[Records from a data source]
*-*-*

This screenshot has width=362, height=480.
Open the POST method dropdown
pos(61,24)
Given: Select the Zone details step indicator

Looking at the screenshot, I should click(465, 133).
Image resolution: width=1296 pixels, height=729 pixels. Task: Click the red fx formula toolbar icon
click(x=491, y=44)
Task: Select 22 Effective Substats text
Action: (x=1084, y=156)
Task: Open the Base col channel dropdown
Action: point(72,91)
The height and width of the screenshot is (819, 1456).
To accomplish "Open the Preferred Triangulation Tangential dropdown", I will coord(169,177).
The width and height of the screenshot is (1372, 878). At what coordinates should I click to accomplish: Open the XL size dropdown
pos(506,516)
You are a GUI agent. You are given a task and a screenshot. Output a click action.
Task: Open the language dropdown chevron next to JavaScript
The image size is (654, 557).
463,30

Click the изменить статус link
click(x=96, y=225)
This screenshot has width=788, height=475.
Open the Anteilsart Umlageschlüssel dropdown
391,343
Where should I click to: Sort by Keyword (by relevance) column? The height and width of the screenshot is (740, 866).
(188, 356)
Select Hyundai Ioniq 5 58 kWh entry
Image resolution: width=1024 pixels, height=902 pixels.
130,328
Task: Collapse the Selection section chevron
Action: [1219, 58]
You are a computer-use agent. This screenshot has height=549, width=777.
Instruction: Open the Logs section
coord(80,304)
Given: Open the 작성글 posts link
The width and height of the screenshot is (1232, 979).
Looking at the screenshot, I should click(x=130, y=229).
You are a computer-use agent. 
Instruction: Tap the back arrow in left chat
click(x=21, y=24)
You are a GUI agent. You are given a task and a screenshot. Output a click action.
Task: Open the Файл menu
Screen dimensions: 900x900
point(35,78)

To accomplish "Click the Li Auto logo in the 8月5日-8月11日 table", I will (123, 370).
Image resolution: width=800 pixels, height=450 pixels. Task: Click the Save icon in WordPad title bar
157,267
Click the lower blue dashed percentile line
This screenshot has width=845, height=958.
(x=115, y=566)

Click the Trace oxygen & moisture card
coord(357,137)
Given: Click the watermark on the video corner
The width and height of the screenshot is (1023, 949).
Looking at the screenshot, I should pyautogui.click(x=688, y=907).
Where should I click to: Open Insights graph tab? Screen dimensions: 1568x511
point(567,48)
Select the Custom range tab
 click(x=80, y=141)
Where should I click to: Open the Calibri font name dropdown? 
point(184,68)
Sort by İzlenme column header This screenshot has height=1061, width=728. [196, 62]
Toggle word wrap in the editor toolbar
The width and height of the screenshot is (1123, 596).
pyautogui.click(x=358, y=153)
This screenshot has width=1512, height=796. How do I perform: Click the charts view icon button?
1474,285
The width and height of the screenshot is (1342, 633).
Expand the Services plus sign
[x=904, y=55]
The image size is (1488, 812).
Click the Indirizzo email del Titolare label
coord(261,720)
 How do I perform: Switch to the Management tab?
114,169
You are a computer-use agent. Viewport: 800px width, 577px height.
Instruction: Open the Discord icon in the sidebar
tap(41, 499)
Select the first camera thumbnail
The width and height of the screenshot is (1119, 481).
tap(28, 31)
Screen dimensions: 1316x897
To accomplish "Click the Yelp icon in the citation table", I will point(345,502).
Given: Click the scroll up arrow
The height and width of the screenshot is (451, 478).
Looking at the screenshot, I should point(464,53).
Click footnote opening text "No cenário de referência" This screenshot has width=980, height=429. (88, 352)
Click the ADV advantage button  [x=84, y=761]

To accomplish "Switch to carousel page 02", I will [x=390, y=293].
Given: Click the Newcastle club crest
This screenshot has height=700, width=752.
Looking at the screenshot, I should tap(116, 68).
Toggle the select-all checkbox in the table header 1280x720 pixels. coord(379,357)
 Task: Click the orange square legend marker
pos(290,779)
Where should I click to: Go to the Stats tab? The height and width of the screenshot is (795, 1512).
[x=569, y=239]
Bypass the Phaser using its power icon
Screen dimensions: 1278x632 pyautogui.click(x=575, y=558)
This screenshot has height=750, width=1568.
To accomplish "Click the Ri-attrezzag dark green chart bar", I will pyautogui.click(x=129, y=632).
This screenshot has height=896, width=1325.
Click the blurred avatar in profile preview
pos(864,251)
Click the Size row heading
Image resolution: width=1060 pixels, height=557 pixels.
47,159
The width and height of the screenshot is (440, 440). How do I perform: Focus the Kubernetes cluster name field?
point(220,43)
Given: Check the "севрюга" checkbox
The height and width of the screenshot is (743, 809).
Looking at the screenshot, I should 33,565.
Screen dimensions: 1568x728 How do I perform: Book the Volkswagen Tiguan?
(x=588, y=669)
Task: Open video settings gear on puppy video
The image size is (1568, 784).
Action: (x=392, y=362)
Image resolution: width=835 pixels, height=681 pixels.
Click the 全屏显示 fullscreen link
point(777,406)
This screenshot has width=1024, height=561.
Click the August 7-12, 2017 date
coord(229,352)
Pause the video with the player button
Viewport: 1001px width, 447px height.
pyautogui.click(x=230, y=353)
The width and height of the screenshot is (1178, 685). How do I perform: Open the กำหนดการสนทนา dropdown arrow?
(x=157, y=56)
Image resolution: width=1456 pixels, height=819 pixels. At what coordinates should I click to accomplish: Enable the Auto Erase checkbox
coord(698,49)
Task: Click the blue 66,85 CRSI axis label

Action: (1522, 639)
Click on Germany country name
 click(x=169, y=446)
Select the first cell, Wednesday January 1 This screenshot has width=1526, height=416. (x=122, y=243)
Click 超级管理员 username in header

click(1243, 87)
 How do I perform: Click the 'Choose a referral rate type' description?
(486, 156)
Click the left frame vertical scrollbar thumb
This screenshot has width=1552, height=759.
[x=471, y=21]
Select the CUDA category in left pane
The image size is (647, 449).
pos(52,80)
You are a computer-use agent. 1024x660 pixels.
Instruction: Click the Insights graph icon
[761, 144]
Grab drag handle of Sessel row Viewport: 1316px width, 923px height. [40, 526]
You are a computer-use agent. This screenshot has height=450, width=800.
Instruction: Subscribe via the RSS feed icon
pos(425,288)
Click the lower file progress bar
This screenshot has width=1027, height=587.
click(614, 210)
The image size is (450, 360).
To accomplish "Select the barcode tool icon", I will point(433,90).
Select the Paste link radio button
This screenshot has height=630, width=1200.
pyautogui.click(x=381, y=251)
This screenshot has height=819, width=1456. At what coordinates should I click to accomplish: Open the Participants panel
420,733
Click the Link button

*-*-*

**Exercise**
Your answer should be one number: the count of lines in the data above that include the word "first".

**Answer space**
2